• **APLICA LO LEÍDO**
• a. Reproduce el fragmento del texto sobre el COVID19 que empieza en "Desde principios de" y acaba en "hoy- parece evidente.".
• b. En el texto sobre el COVID19, ¿en qué lugares se observa el descenso de la curva de mortalidad que se presenta como prueba de la eficacia de las vacunas?
• c. Prolonga el texto sobre el COVID19 a partir de su última frase.

• **TEXTO PROPORCIONADO**
La llamada “pandemia” del COVID19, procedente con bastante probabilidad del laboratorio chino de Wuhan a fines del año 2019, ha cambiado radicalmente nuestras vidas. Esa evidencia la percibimos día a día en todos los ámbitos de nuestra existencia exterior: no podemos salir sin mascarilla, tenemos que guardar distancias, reprimir los afectos con amigos y familiares, apartarnos un metro en la cola del supermercado, humedecernos las manos con gel hidroalcohólico allí donde paremos, y –los que todavía vamos a la Santa Misa- comulgar en la mano. Salvo esto último –a lo que me niego por principio superior-, a todo lo demás obedezco como buen ciudadano, sumiso a las imposiciones, y cumplidor de los deberes que los que saben nos han fijado.
Desde principios de este año, diversos laboratorios han fabricado
varias vacunas que –a mi juicio, con los datos que disponemos- han contribuido
a reducir la mortandad causada por el virus. La prueba la encontramos en el
descenso de la curva de mortalidad en las residencias de ancianos, lugares
donde este virus –por ser especialmente grave en personas de avanzada edad-
hizo más estragos, sobre todo al principio. Desde el punto de vista de la
eficacia, nada que objetar. Su utilidad –por lo que vemos a día de hoy- parece evidente.

[Registros almacenados]
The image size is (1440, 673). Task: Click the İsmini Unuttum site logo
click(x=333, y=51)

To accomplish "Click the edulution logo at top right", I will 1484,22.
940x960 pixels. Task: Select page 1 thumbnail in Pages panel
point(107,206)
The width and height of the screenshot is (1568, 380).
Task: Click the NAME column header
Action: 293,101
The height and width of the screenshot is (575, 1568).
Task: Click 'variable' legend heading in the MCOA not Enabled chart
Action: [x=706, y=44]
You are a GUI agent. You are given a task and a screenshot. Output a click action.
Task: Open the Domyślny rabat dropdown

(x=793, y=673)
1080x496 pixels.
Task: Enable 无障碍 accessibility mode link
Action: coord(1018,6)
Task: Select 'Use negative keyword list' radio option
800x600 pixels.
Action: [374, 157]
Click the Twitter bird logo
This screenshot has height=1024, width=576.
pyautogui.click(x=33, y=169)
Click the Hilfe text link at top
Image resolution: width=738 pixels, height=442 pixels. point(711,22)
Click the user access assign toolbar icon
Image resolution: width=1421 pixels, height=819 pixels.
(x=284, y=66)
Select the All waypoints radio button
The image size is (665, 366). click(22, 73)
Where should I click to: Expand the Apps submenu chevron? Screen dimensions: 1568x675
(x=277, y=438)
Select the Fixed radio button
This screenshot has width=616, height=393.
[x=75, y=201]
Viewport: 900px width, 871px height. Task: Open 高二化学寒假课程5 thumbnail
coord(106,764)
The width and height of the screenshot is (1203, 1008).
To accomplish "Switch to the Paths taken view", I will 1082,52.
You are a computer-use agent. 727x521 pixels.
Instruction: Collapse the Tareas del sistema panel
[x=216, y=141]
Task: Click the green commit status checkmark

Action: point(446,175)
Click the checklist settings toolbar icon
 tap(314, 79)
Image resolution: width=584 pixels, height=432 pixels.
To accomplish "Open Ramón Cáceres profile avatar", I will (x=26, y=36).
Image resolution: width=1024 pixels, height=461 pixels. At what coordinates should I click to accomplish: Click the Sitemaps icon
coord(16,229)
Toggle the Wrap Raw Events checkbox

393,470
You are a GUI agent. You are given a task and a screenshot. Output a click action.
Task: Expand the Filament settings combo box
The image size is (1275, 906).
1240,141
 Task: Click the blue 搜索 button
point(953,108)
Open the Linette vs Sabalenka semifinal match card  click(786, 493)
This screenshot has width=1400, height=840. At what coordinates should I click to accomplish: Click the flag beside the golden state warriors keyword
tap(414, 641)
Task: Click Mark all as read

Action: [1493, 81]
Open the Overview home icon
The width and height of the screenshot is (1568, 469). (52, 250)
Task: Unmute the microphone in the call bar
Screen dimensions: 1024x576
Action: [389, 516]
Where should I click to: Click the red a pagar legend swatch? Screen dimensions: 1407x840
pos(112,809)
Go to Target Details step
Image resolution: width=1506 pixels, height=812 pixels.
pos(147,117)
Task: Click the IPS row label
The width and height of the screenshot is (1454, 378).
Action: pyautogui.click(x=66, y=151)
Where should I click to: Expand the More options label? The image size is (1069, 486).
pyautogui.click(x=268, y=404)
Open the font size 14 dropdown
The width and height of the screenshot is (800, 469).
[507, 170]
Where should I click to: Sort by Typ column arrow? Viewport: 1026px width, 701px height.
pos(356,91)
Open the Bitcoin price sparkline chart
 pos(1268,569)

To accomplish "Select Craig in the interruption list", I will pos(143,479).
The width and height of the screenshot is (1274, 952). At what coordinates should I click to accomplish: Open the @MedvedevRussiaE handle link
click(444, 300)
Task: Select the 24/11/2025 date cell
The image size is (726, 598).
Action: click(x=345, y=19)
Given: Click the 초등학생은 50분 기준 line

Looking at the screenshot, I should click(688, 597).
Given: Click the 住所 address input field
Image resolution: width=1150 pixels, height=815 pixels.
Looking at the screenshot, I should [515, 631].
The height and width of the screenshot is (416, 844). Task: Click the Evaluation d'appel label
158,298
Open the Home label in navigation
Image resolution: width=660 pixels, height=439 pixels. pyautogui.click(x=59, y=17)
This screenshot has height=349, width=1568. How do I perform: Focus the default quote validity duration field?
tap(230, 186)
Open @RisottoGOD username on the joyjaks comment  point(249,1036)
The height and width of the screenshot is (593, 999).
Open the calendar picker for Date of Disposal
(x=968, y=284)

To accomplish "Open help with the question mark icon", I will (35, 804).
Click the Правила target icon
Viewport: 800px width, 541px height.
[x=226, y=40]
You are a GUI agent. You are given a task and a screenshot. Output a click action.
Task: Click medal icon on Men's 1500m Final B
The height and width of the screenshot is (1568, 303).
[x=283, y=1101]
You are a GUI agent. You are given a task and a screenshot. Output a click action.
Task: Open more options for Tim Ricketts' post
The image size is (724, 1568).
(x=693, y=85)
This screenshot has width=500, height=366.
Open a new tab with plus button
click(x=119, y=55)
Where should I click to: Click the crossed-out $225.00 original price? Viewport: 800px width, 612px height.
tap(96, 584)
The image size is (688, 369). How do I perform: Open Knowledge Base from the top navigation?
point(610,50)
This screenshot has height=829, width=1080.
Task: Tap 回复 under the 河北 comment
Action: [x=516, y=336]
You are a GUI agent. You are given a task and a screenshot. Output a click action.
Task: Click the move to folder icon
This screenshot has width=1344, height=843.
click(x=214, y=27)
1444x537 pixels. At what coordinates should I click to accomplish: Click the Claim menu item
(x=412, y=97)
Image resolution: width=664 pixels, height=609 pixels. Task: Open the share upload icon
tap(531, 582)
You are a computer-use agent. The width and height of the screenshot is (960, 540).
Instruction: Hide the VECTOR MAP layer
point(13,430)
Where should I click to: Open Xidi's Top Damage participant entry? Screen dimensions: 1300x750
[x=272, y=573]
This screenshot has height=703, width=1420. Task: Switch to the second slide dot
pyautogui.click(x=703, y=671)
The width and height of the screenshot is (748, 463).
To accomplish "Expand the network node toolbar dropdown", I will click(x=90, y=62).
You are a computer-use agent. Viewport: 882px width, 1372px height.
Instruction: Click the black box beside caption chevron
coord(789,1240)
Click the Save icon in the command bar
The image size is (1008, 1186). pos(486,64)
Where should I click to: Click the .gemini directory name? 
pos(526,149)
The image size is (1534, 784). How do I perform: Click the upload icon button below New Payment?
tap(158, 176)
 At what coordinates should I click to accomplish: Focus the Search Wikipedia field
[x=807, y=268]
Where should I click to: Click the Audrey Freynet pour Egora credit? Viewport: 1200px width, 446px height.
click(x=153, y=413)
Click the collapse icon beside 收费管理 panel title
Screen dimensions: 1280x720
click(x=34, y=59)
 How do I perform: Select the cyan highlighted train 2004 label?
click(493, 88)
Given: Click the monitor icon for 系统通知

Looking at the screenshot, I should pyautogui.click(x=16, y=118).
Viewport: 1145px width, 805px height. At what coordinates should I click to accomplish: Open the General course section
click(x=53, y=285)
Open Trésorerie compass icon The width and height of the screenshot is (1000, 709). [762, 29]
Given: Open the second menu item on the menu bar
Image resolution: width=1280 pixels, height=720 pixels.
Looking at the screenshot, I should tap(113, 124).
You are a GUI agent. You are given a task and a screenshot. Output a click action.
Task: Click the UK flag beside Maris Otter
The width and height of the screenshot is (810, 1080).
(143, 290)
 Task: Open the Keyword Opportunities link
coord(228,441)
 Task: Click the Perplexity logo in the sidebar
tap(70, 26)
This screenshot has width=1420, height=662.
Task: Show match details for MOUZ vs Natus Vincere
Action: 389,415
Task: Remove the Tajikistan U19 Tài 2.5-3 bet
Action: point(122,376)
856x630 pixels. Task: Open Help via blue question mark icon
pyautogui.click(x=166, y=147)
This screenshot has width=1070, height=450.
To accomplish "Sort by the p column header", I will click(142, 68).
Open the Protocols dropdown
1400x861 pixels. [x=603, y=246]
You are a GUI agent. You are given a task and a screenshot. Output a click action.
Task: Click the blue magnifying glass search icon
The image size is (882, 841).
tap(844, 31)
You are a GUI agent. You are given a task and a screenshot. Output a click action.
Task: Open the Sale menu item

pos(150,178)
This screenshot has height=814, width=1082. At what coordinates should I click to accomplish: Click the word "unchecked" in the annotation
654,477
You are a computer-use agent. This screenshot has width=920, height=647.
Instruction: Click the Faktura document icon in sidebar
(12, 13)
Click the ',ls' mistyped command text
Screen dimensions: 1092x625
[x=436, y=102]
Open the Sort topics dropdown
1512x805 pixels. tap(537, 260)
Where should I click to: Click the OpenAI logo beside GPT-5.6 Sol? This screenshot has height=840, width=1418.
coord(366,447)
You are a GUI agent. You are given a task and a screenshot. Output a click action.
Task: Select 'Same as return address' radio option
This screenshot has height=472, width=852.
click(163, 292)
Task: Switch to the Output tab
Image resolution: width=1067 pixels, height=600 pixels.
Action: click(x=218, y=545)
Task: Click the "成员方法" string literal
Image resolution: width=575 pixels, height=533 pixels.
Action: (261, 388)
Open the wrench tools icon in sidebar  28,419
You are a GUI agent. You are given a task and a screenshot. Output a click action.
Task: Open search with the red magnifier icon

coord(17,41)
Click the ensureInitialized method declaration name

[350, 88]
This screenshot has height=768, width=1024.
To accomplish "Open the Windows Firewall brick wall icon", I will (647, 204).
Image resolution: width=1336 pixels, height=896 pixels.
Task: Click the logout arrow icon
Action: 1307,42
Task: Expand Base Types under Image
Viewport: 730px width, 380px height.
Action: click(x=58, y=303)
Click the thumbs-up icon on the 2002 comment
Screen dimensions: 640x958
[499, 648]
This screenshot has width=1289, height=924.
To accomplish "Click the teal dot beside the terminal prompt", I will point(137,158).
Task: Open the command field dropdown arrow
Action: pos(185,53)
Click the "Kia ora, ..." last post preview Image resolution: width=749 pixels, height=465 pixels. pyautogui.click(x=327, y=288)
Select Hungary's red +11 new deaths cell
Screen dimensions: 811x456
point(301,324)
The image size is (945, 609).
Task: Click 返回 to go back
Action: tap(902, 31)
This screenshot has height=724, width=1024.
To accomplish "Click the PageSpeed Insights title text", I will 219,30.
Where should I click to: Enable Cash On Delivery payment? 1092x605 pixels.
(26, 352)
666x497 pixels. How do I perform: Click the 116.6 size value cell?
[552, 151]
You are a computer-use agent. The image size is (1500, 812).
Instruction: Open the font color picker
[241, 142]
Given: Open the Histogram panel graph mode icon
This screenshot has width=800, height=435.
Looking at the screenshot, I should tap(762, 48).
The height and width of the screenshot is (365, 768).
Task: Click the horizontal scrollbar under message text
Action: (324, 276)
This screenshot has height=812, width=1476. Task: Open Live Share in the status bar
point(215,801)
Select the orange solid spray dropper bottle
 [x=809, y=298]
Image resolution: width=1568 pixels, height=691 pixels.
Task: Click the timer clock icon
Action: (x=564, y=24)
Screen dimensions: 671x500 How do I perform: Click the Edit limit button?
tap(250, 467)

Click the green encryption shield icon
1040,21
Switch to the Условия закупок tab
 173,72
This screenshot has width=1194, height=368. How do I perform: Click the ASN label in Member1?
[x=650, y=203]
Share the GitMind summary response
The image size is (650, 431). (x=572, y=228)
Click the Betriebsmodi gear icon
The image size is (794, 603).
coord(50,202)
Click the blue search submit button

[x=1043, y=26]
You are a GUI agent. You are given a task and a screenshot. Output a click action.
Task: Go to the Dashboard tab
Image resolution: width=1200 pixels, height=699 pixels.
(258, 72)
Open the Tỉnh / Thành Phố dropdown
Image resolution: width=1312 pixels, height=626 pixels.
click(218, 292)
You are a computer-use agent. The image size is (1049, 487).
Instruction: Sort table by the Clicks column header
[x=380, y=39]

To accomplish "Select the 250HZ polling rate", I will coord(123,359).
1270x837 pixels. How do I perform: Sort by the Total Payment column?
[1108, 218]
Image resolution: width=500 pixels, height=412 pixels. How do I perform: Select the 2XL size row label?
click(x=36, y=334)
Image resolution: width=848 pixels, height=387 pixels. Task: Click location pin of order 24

• **RESPUESTAS POR NÚMERO**
• a.
Desde principios de este año, diversos laboratorios han fabricado
varias vacunas que –a mi juicio, con los datos que disponemos- han contribuido
a reducir la mortandad causada por el virus. La prueba la encontramos en el
descenso de la curva de mortalidad en las residencias de ancianos, lugares
donde este virus –por ser especialmente grave en personas de avanzada edad-
hizo más estragos, sobre todo al principio. Desde el punto de vista de la
eficacia, nada que objetar. Su utilidad –por lo que vemos a día de hoy- parece evidente.

• b. En las residencias de ancianos.

• c.
Por tanto, no tendría a priori por qué plantear alguna
reserva mental a lo que se ha demostrado como eficaz para evitar muertes e
ingresos hospitalarios y ralentizar el ritmo de contagios. Además, para mí ha llegado el momento de entrar en el grupo
de los que pueden vacunarse (las personas de cincuenta a sesenta años), y
muchos amigos de mi quinta están haciendo ahora mismo bromas y memes en whatsapp sobre las colas que se
encuentran en los puntos de vacunación.
Sin embargo, tras mucho pensar en este asunto, tras escuchar
en diversos medios de comunicación postulados favorables y desfavorables a la
vacunación –estos últimos, de personas serias, no frikis como ciertos
personajes de farándula-, y tras leer algo del abundantísimo material de
internet, he decidido no vacunarme (de momento), y me gustaría explicar mis razones. Si alguien que me lee se
indigna y quiere tacharme ya de negacionista
o insolidario por lo que acabo de
manifestar, le ruego que siga hasta el final.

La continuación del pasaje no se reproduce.